En efecto, Andima: hijos de la gran puta. Hoy leo en la prensa que se descarta el proyecto de la autovía Teruel-Cuenca (que, a fuer de ser sinceros, me la suda una barbaridad el hecho de que se descarte o se apruebe) tras haber presentado cuatro alternativas de trazado porque "el impacto medioambiental de su construcción sería negativo" (argumento que no niego que sea cierto, pero que, como podemos comprobar, es capaz de paralizar proyectos urbanísticos. Algo que la vida de un ser humano no es capaz de conseguir. Mierda de sociedad).
Ángel, no creo que sea demagogia. A mí no me parecen mal que existan carreteras. Son necesarias. Y que éstas se construyan lo mejor posible y que contemplen un trazado que sea firme, amplio y seguro. El que esas cuestiones primen sobre otros conceptos moralmente mucho más legítimos es lo que me saca de mis casillas.
Supongo que similar al mío cuando me enteré de la noticia, Anónimo.
Gracias por tu halagador interés sobre mi futura obra, Suzie. Hoy mi ego cotiza varios enteros por encima de lo habitual. Yo no comparto el planteamiento de otros autores, que argumentan una aparente renuencia supersticiosa a la hora de hablar sobre proyectos futuros, pero tampoco contaré más de lo que puedo contar.

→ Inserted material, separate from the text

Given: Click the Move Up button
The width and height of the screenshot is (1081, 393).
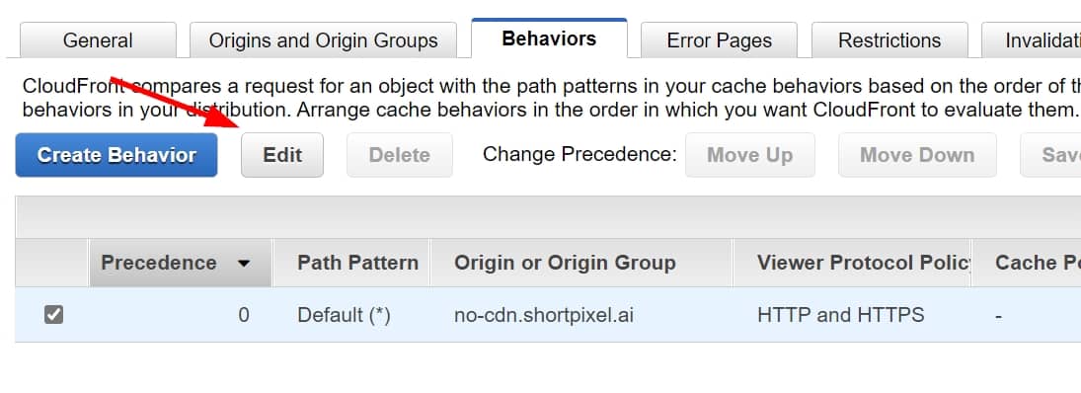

Tan sólo adelantaré que, en efecto, tendré nueva novela lista para el año que viene, que aún no hay fecha definitiva de publicación y que el trabajo diferirá un poco, en el planteamiento más que en el fondo, de lo que he escrito hasta ahora ya que el enfoque será algo peculiar (para mí): una novela de intriga con tintes sobrenaturales, en la línea de algunos relatos de Stephen King -salvando las obvias distancias-. Y hasta ahí puedo leer.
Abrazos. Y gracias por comentar.
Pedro de Paz
La vida (la muerte) de un ser humano sí es noticia digna de moquear sobre el cafelito con cruasán; la de muchos no abulta tanto.
Ya conoce el dicho, Samantha: "Que un hombre muera es noticia; que un millón de hombres lo hagan es mera estadística". Por desgracia.